**掲載本文:**
2022 Fiscal Year Research-status Report
ウエラブルデバイスを用いた周産期の不眠実態の解明と睡眠介入プログラムの作成
Project/Area Number |
20K10905
|
Research Institution | Tohoku University |
Principal Investigator |
菊地 紗耶 東北大学, 大学病院, 講師 (40455837)
|
Project Period (FY) |
2020-04-01 – 2024-03-31
|
Keywords | 睡眠障害 / 周産期メンタルヘルス / 認知行動療法 |
Outline of Annual Research Achievements |
本課題では妊娠中の不眠の実態把握として、東北大学メディカル・メガバンク事業における三世代コホートおよびそのアドオンコホートの結果から、妊娠中の睡眠が妊娠中及び産後のうつ症状に与える影響及び児の出生転帰に与える影響について検討することとしている。三世代コホートにおける同課題については約2万人の対象者に関するデータベースを作成し、解析中である。アドオンコホートにおける同課題については、経産婦175人を対象に、ウエラブルモーションセンサーによる体動の計測に基づいて総睡眠時間と各睡眠深度(覚醒/浅睡眠/深睡眠)の時間を推算し、睡眠ログにより中途覚醒回数、入眠障害と熟眠感の有無を聴取した。妊娠中期、後期、産後1、2、3、4、6、8週時にエジンバラ産後うつ病自己質問票(EPDS)を実施した。産後1週における睡眠時間は4.3時間であり、その他のいずれの時期に比べても有意に睡眠時間が短く、例えば妊娠中期の睡眠時間(6.8時間)に比べ2.6時間と少なく、その割合は63.2%であった。混合軌跡モデリングを用いて周産期を通した睡眠時間の変動をパターン化すると2群に分かれるが、短時間群では、産後1週間における睡眠時間は3.7時間であることが明らかになった。もともと睡眠時間が短い人は周産期に顕著な睡眠不足となり、抑うつのリスクが有意に高いことが示唆され、睡眠の管理に留意する必要があることが示唆される。これらの知見を下に、妊娠中または妊娠を考えている女性に対する睡眠介入プログラムを作成し、次年度より実施する予定である。

**提供データ:**
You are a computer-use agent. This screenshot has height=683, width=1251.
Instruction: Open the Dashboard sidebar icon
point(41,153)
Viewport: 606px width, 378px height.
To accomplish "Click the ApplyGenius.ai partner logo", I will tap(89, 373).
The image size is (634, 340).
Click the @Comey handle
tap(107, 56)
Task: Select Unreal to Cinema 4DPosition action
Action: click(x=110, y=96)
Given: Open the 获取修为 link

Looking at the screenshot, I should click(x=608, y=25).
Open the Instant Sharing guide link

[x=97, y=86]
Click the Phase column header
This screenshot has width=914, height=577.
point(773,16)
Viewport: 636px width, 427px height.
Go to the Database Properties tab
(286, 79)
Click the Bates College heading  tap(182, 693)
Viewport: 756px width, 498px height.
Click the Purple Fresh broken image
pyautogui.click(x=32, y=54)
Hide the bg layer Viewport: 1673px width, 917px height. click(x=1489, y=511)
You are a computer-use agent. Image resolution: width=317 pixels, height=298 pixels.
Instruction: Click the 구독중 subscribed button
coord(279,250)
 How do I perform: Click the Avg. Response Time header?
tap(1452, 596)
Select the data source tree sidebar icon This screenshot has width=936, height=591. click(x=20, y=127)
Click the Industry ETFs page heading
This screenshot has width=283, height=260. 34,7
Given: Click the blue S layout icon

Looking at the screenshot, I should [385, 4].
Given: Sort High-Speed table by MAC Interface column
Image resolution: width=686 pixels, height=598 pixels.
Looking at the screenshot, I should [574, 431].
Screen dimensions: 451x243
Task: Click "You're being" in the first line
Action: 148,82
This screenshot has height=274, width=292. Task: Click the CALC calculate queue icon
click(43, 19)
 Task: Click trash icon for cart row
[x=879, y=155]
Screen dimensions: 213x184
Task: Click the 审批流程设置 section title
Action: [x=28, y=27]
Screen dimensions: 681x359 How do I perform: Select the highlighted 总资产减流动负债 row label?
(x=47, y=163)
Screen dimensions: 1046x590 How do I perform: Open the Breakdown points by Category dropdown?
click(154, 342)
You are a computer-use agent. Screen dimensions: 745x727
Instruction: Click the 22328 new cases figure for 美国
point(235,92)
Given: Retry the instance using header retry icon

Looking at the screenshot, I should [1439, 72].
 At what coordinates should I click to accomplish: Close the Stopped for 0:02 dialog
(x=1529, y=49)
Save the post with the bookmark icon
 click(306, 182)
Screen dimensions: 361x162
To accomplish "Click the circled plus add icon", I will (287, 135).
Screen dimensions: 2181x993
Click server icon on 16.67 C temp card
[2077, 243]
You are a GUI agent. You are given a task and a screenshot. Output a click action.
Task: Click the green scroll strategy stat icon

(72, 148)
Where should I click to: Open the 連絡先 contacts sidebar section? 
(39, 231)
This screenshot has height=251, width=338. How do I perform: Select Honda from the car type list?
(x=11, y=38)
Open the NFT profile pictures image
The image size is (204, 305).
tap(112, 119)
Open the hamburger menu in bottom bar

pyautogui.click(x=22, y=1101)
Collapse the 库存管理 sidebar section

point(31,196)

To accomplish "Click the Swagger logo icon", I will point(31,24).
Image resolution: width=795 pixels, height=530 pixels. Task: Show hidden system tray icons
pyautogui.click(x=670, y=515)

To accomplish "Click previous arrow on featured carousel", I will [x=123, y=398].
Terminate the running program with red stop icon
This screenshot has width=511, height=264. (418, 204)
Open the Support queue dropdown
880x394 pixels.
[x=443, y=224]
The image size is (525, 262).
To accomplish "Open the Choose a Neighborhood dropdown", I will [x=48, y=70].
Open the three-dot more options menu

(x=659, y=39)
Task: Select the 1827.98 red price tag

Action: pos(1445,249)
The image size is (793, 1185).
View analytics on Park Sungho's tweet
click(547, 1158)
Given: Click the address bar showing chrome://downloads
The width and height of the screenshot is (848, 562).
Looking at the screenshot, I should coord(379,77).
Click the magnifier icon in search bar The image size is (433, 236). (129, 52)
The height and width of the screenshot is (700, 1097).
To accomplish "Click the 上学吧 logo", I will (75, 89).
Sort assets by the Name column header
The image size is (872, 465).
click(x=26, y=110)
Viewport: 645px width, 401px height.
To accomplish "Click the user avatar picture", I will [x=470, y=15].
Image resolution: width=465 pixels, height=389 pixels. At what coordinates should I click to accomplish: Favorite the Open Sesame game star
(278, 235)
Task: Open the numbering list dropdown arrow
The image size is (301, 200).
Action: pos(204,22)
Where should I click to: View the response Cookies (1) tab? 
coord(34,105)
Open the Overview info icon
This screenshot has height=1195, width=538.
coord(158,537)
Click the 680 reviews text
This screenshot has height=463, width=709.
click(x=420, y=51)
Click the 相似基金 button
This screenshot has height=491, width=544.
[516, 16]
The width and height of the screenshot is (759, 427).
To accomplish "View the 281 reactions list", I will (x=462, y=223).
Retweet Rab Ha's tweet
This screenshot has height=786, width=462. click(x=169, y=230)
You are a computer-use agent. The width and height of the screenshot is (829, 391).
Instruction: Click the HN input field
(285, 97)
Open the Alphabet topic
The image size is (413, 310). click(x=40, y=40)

**取り組む課題:**
1. 周産期の睡眠に関する報告から、「2022 Fiscal Year」から「大学病院, 講師 (40455837)」までをすべて、一字一句変えずに書き写してください。
2. 周産期の睡眠に関する報告について、次の問いに答えてください。
(a) 研究期間はいつからいつまでですか。
(b) アドオンコホートで対象とした経産婦は何人ですか。
(c) 産後1週における睡眠時間は何時間でしたか。
3. 周産期の睡眠に関する報告の続きを、最後の文の後から書き進めてください。
データは、周産期の睡眠に関する報告とは別個の資料です。

**各課題の解答:**
1.
2022 Fiscal Year Research-status Report
ウエラブルデバイスを用いた周産期の不眠実態の解明と睡眠介入プログラムの作成
Project/Area Number |
20K10905
|
Research Institution | Tohoku University |
Principal Investigator |
菊地 紗耶 東北大学, 大学病院, 講師 (40455837)

2.
(a) 2020年4月1日から2024年3月31日まで
(b) 175人
(c) 4.3時間

3.
|
Current Status of Research Progress |
Current Status of Research Progress
3: Progress in research has been slightly delayed.
Reason
新型コロナ感染症の影響で、診療以外の業務への支障が生じ、研究に大幅な遅延が生じた。共同研究者とはオンラインを通じたミーティングを重ね、データベース化を推進するよう体制を構築した。
|
Strategy for Future Research Activity |
現在構築中のデータベースの解析を行い、妊娠中の睡眠が妊娠中及び産後のうつ症状に与える影響及び出生転帰に与える影響を明らかにする予定である。
アドオンコホートで得られた知見を下に、妊娠中または妊娠を考えている女性に対する睡眠介入プログラムを作成し、次年度より実施する予定である。
|
Causes of Carryover |
新型コロナ感染症拡大の影響で、予定していた学会や研修会が延期またはオンラインでの開催となり、旅費が発生しなかった。研究の遅延により、介入研究に使 用する機器類を2022年度に購入することとなったため、物品費に未使用額が生じた。 次年度は感染状況を見ながら学会や研修会への参加、介入プログラムに使用する機器類の購入および人件費の支出を予定している。